NC AG candidate shared false info on crime, then deleted it. His response? Ask my opponent
Republican Attorney General candidate and Congressman Dan Bishop shared fake information about crime statistics online Monday, then deleted his post.
Bishop shared an X post from right-wing personality Greg Price that falsely said FBI data claimed there were zero homicides in Los Angeles and New Orleans last year, and that FBI data showing a drop in crime “relies on” there being no homicides in those cities.
“The falsehoods we are expected to choke down are ridiculous,” Bishop wrote on X, formerly Twitter.
But the FBI data provides those numbers. The Los Angeles Police Department reported 325 homicides in 2023. New Orleans police reported 198.
The post Bishop shared only shows a screenshot of demographic data left blank.
Bishop campaign aide Jim Blaine on Tuesday declined to directly address the now-deleted social media post from his boss.
“Do you think you will write any stories about Jeff Jackson’s voting record this year?” he said, referring to the Democratic candidate in the race, also a congressman from the Charlotte area.
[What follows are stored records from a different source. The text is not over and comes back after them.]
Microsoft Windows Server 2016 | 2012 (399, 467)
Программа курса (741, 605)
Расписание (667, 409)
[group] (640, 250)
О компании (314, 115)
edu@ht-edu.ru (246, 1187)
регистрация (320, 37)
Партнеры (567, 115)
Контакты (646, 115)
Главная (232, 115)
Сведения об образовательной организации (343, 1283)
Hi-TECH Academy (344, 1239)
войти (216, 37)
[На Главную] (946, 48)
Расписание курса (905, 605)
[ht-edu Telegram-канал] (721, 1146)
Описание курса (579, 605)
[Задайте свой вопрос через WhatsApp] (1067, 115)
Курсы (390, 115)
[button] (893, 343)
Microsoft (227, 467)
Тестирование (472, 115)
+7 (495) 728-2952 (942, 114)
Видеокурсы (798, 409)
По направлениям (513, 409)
Bishop’s spokesperson, Pat Ryan, did not answer questions Tuesday about why Bishop shared the post or whether Bishop believed the FBI’s statistics.
Ryan instead, in an email, criticized Jackson and The Charlotte Observer.
What FBI crime stats show
Bishop has attacked the FBI. In 2022, he said Republicans “must smash the FBI into a million pieces.”
FBI crime statistics come from local law enforcement and then go into a larger report. The numbers give police, government officials and the public a broad idea of crime trends, though they are sometimes incomplete.
Nationally, violent crime saw a drop in 2023. Murders dropped dramatically.
In North Carolina, too, violent crime dropped last year, according to the FBI’s data. That includes homicides.
Despite national trends, homicides in Charlotte have increased this year. More people were killed in the city from January through June of this year than in the first six months of any year since at least 2015, The Charlotte Observer previously reported.